Solving Linux CPU 100% Issue with One Shell Script
As a Hong Kong server user, you may encounter some problems with the CPU. When our data platform server’s CPU utilization reached a staggering 98.94% and stayed above 70% for an extended period, it seemed like a hardware resource bottleneck that required scaling. However, upon careful consideration, our business system is not a high-concurrency or CPU-intensive application. The utilization was too extreme, and the hardware bottleneck shouldn’t have been reached so quickly. There must be an issue with the business code logic somewhere.
Troubleshooting Steps
2.1 Identify High-Load Process PID
First, login to the server and use the top
command to confirm the server’s specific situation, then analyze and judge based on the situation.
By observing the load average and the load evaluation criteria (8 cores), it can be confirmed that the server has a high load situation. Observing the resource usage of each process, it can be seen that the process with ID 682 has a relatively high CPU percentage.
2.2 Identify the Specific Abnormal Business
Here, we can use the pwdx
command to find the business process path based on the PID, and then locate the person in charge and the project:
It can be concluded that the process corresponds to the web service of the data platform.
2.3 Locate Abnormal Threads and Specific Code Lines
The traditional solution generally involves 4 steps:
1. top order by with P: 1040 // First, sort by process load to find maxLoad(pid)
2. top -Hp process PID: 1073 // Find the relevant load thread PID
3. printf "0x%x" thread PID: 0x431 // Convert thread PID to hexadecimal for later jstack log search
4. jstack process PID | vim +/hexadecimal thread PID - // For example: jstack 1040|vim +/0x431 -
However, for online problem locating, every second counts, and the above 4 steps are too cumbersome and time-consuming. Previously, Taobao’s oldratlee encapsulated the above process into a tool: show-busy-java-threads.sh
, which can conveniently locate such problems online:
It can be concluded that the execution of a time utility class method in the system has a high CPU percentage. After locating the specific method, check whether there are performance issues with the code logic.
Root Cause Analysis
After the previous analysis and troubleshooting, a problem with a time utility class was finally identified, causing high server load and CPU usage.
- Abnormal method logic: converting a timestamp to the corresponding specific date and time format.
- Upper-layer call: calculating all seconds from midnight to the current time of the day, converting it to the corresponding format, and returning the result in a set.
- Logic layer: corresponds to the query logic of the real-time report of the data platform. The real-time report will query at fixed time intervals, and there are multiple (n times) method calls in a single query.

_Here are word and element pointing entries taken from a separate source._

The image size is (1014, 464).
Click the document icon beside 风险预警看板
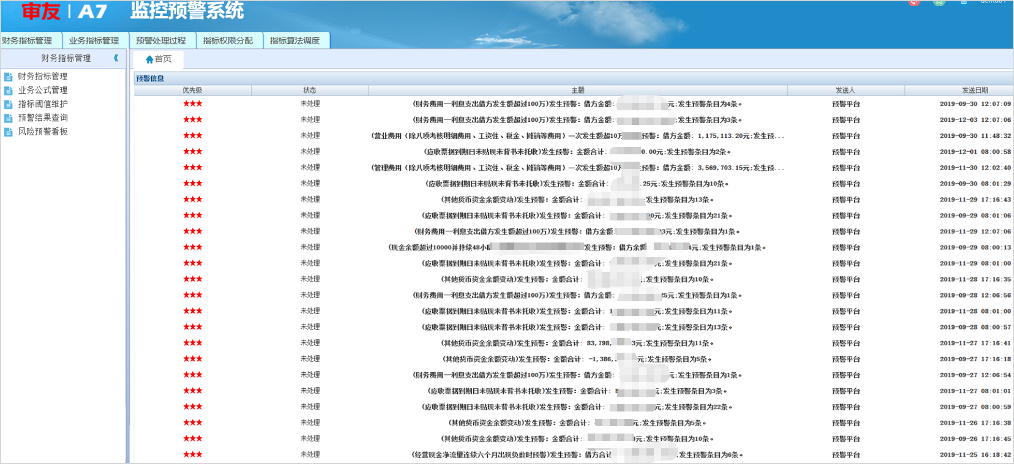coord(8,132)
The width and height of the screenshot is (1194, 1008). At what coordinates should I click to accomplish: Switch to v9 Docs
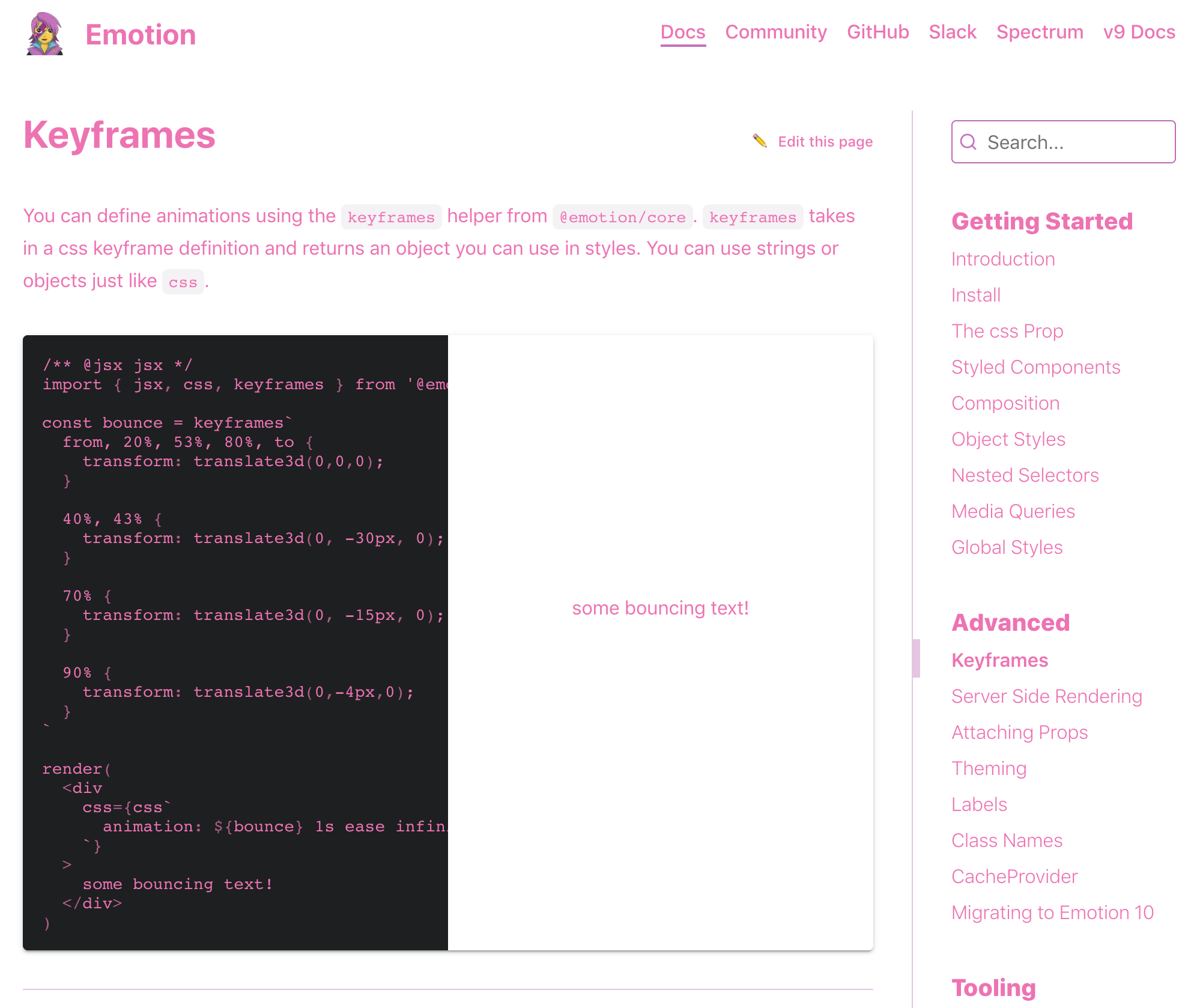tap(1139, 32)
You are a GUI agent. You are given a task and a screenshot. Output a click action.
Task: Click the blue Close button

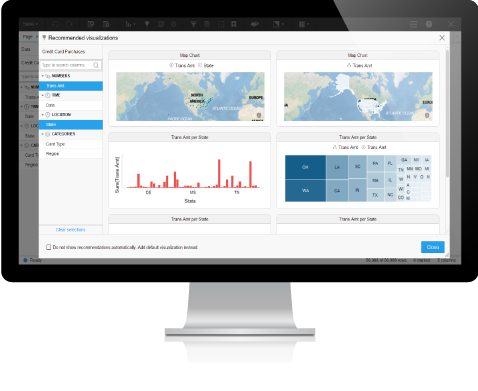point(432,247)
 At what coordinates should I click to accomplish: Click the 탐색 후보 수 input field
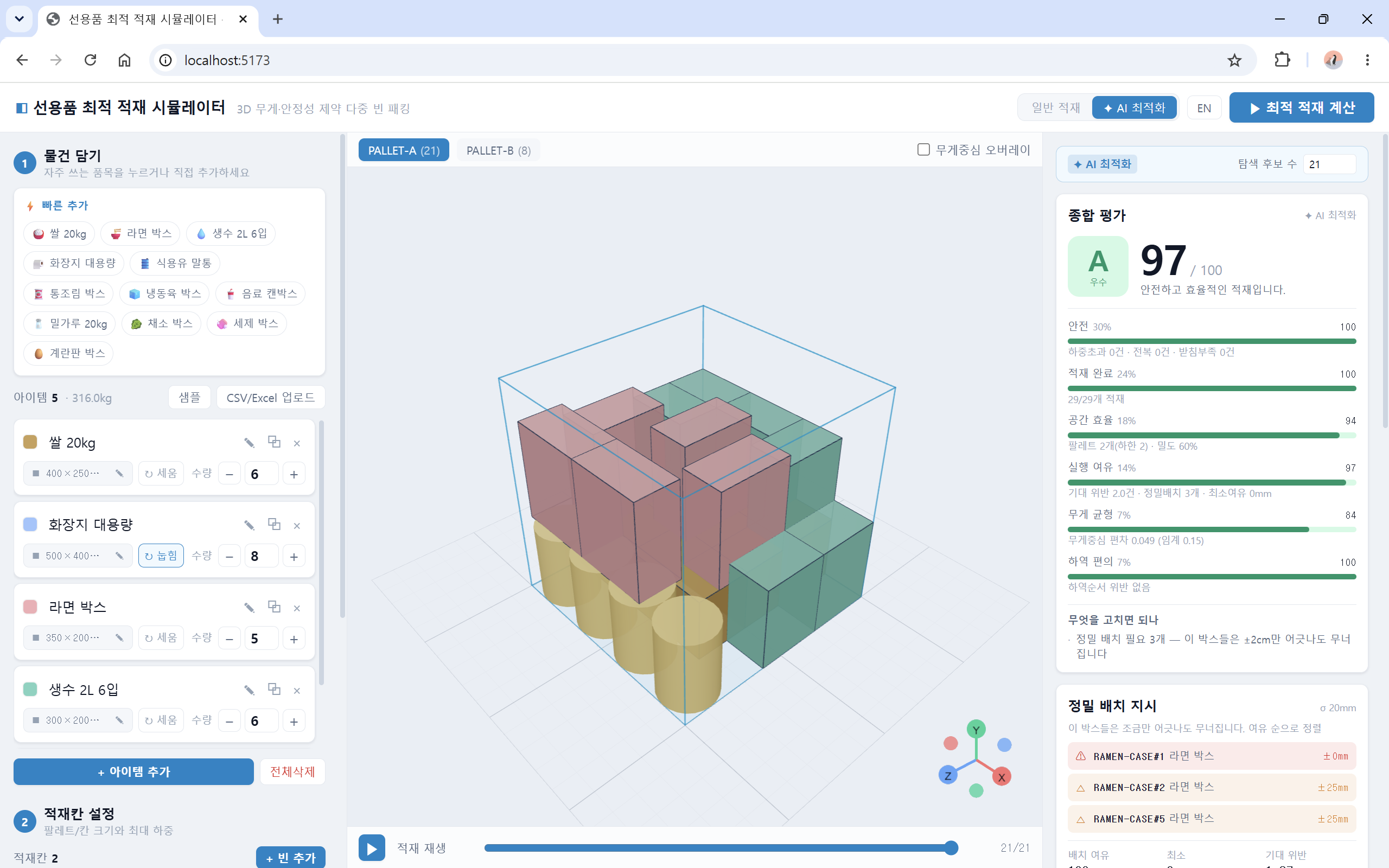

It can be concluded that if the current time is 10 am, the number of calculations for a single query is 10*60*60*n = 36,000*n times, and as time increases, the number of calculations per query will increase linearly as it approaches midnight. Because a large number of query requests for real-time queries, real-time alarms, and other modules need to call this method multiple times, it led to a large amount of CPU resource occupation and waste.
Solution
After locating the problem, the first consideration is to reduce the number of calculations and optimize the abnormal method. After troubleshooting, it was found that at the logic layer, the content in the set returned by the method was not used, but simply the size value of the set. After confirming the logic, the calculation was simplified through a new method (current seconds – seconds at midnight), replacing the called method and solving the problem of too many calculations. After going online, observing the server load and CPU usage, it dropped 30 times compared to the abnormal period and returned to a normal state. At this point, the problem was resolved.
Summary
In the coding process, in addition to implementing business logic, you also need to pay attention to code performance optimization. A business requirement that can be implemented, and one that can be implemented more efficiently and elegantly, actually reflects two completely different engineer abilities and realms, and the latter is also the core competitiveness of engineers.
After the code is written, do more reviews and think about whether it can be implemented in a better way. Don’t overlook any small details in online problems! Details are the devil. Technical colleagues need to have the desire to get to the root of the problem and the spirit of pursuing excellence. Only in this way can they continue to grow and improve.
By leveraging powerful tools like show-busy-java-threads.sh
and following a systematic troubleshooting approach, you can quickly identify and resolve CPU usage issues on your Linux servers. Always strive for optimized code performance to ensure the stability and efficiency of your systems.